Have you tried reason? Seems like a step in the direction you're looking for anyway


You can use the ReasonML syntax with the standard OCaml toolchain, it's the same language with curly braces. (Not to be confused with ReScript which spun off of it, but is now a different language that only targets the JavaScript stack.)

Do you simply dislike the OCaml syntax or is it some particular quirk?

> the variable scope thing

The what thing? Variables are just lexically scoped, are you referring to shadowing?


Convenience link here: https://reasonml.github.io/

(When you look at the blog, you'll see that the last blog update was in 2018, and you might conclude that the project is dead. But it's actually not -- their Github repo is still getting new commits!)


I believe the Reason syntax for OCaml is now maintained by the same people as Melange; which is the revived version of BuckleScript, the OCaml fork targeting JS, from which Reason and later ReScript spun off.


Heh, the family lineage here is very complicated!


IIRC every variable have an anonymous name based on their scope. So

a = 10; { a = 20; } print(a)

This would print 10. Something like that. I just remembered that the first time I encountered this, I thought "this is going to be one of those things where I will unnecessarily trip over" and closed the page.


You did mean shadowing then.
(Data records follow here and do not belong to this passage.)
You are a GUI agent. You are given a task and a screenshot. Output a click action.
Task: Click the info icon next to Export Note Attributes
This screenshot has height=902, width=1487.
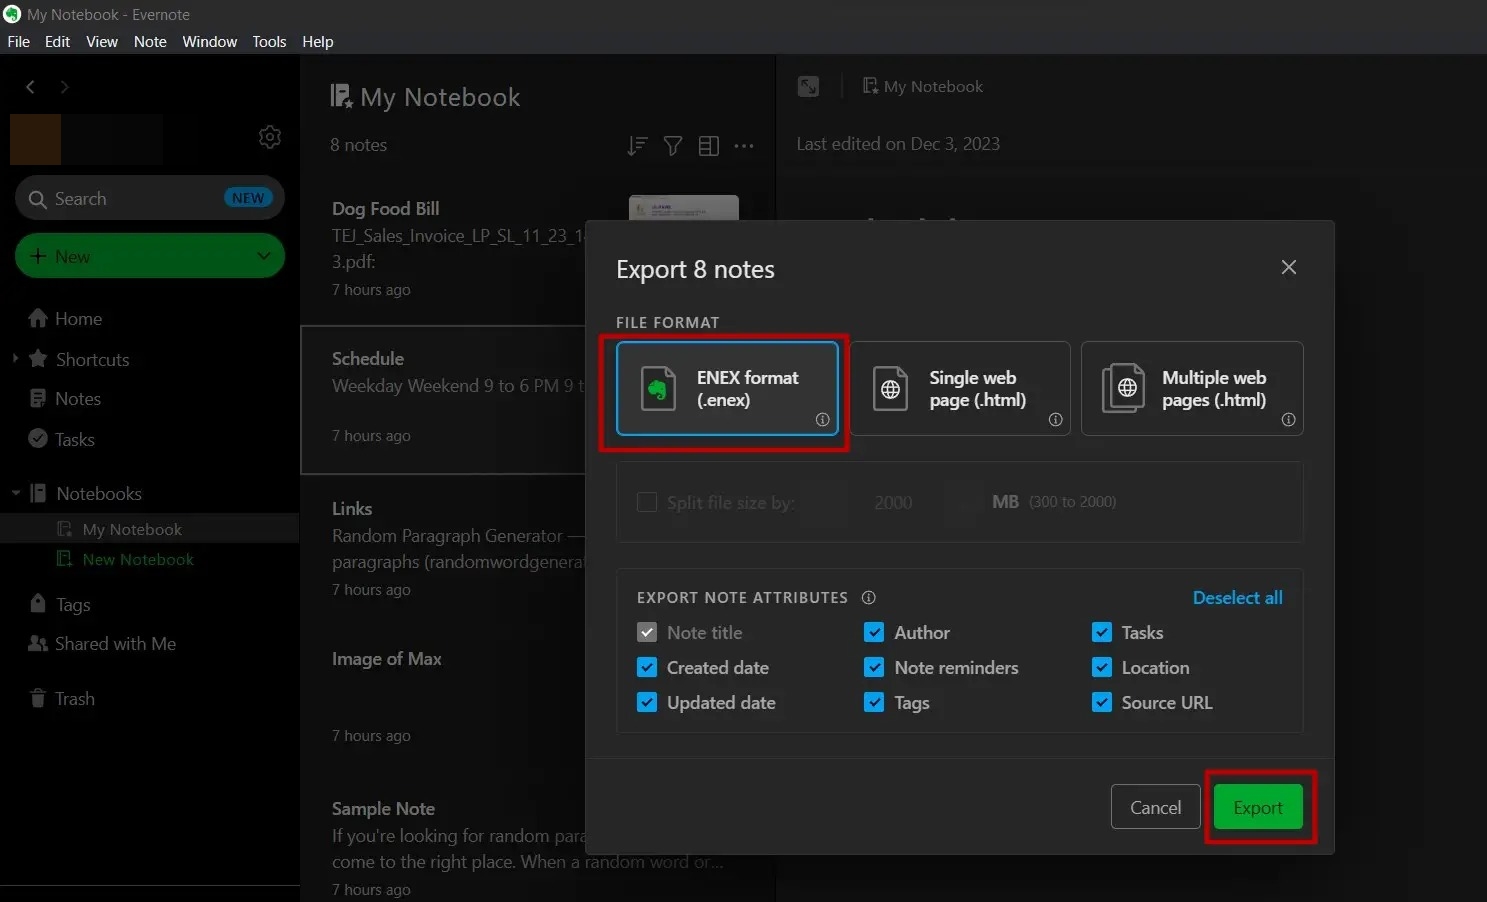[868, 597]

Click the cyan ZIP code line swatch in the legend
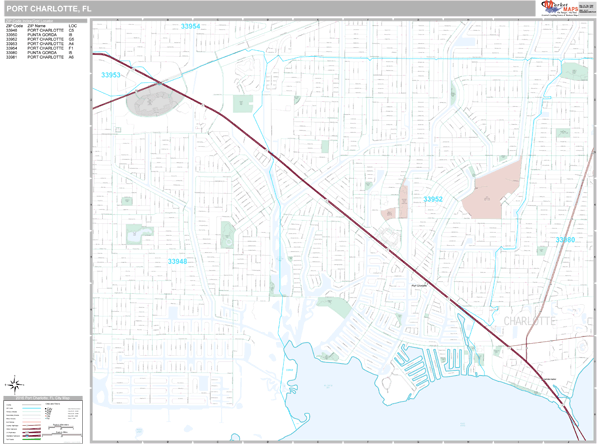(x=31, y=408)
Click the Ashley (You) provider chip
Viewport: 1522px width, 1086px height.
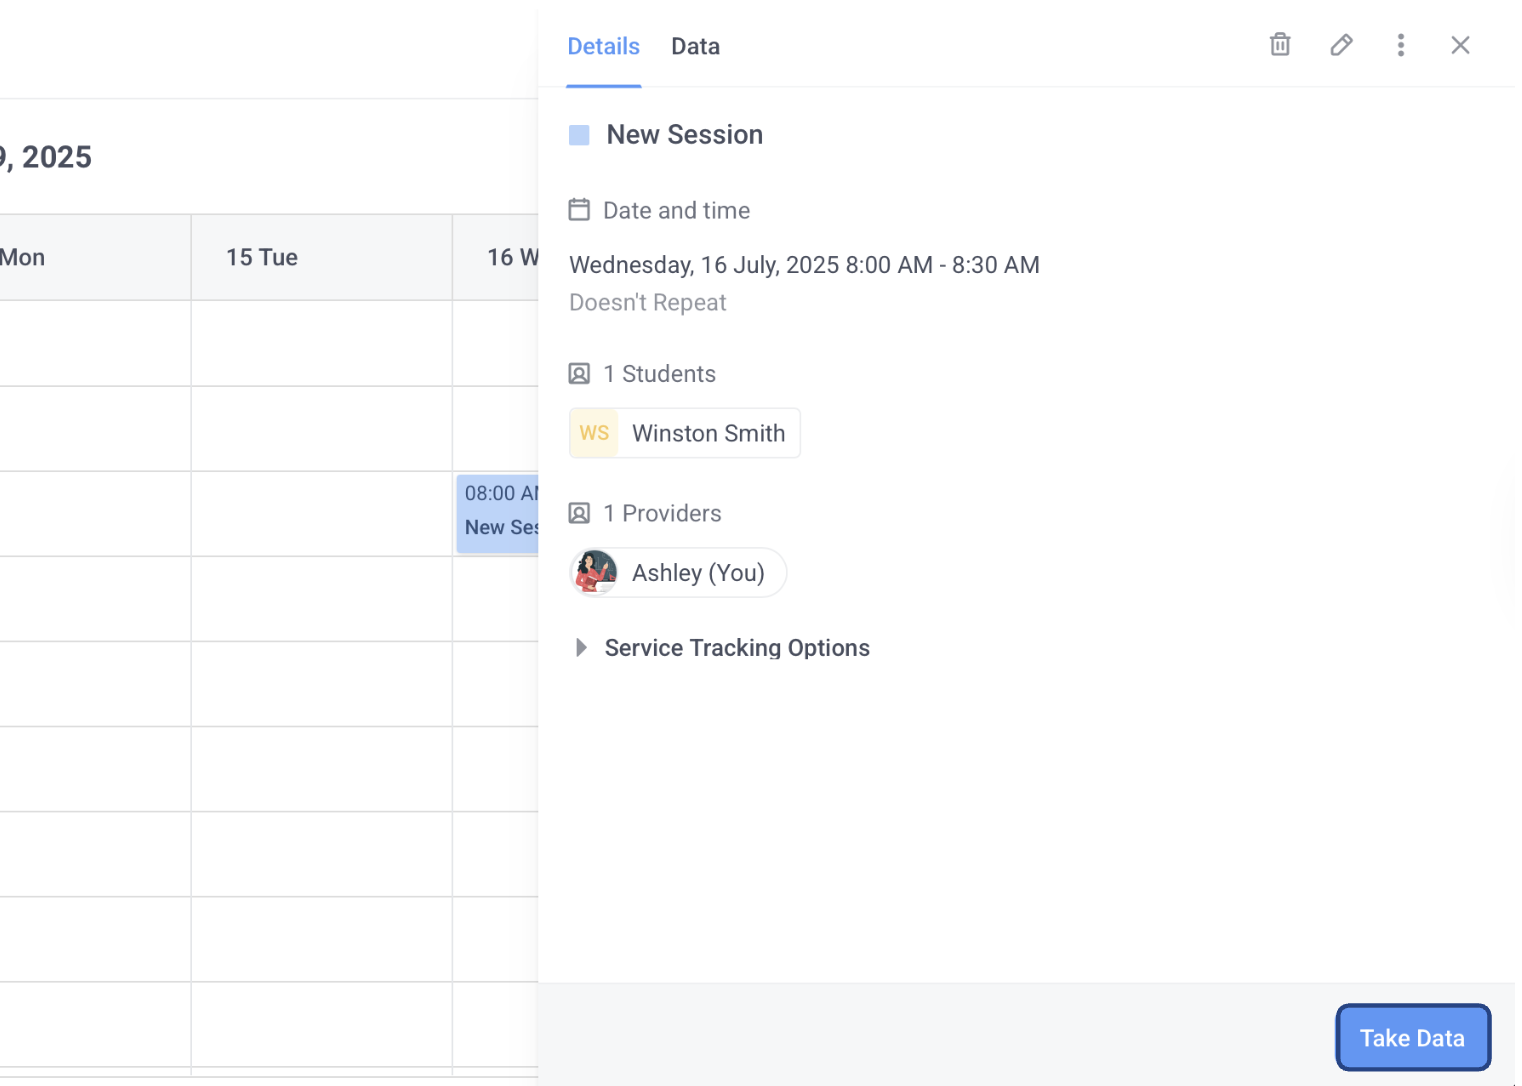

But your example is deceptive, that C-like assignment syntax doesn't exist in Reason, much less in OCaml. The real Reason syntax makes the shadowing much clearer:

  let a = 10;
  {
    let a = 20;
  }
  print(a);
And even more clear in OCaml:

  let a = 10 in
  begin
    let a = 20 in
    ()
  end;
  print a
BTW you should also close the page on Rust then, which also has OCaml-like variable shadowing (and many other languages use very similar forms of shadowing, such as local variables shadowing object fields in Java/C#).